---- Data provided
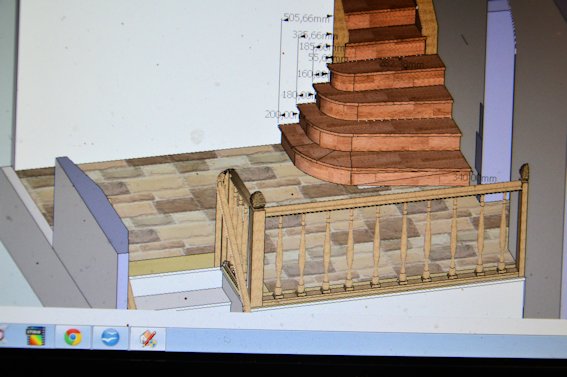Click the bottom curved stair tread
567x377 pixels.
click(376, 167)
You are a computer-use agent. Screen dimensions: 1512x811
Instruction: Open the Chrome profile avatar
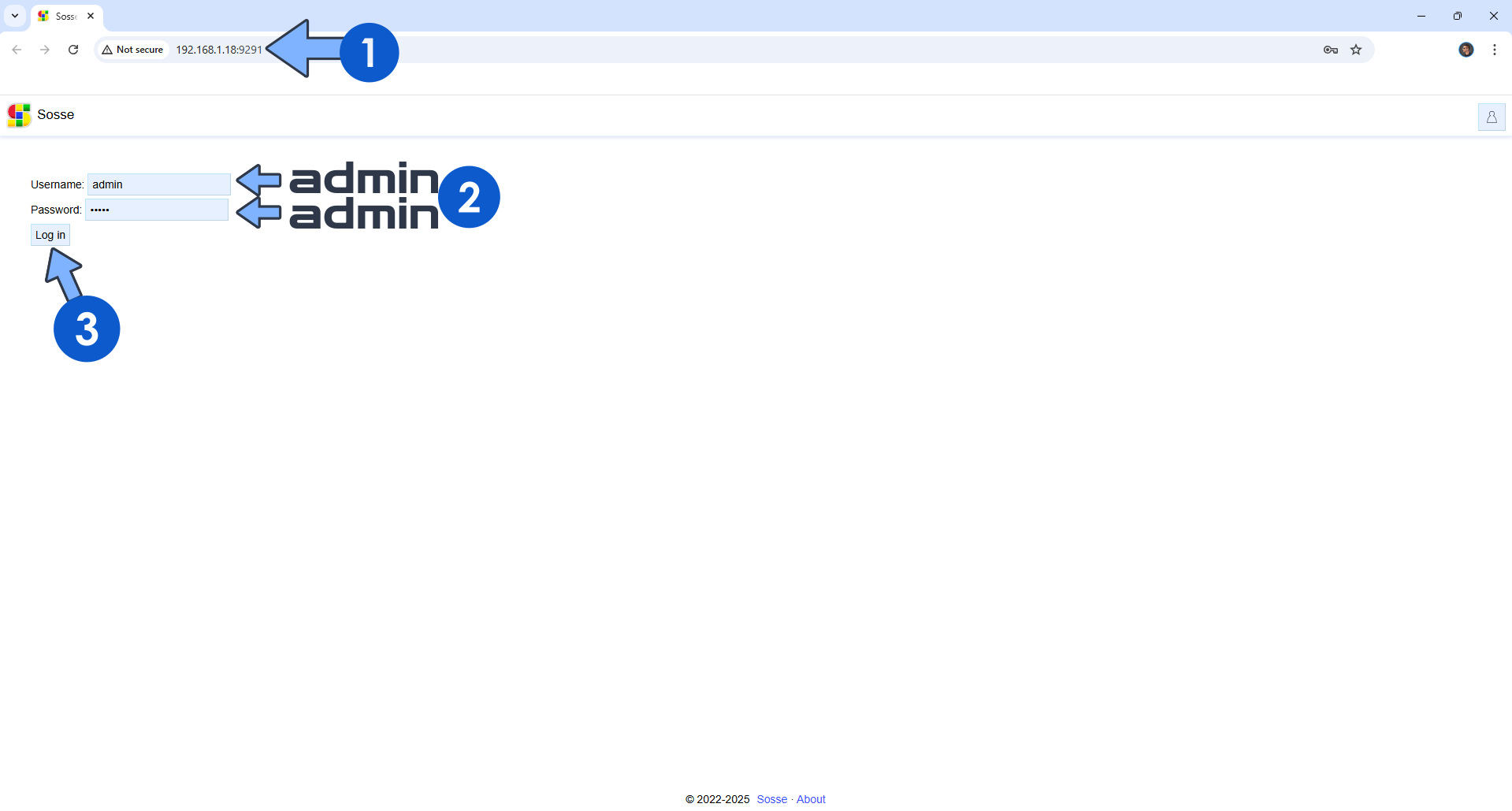point(1466,50)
--------
Directions
Starting at the line with "You are a computer-use", output each line through the final one of the listing above, and nothing else. Pictures are to be left out.

Expected answer
You are a computer-use agent. Screen dimensions: 1512x811
Instruction: Open the Chrome profile avatar
point(1466,50)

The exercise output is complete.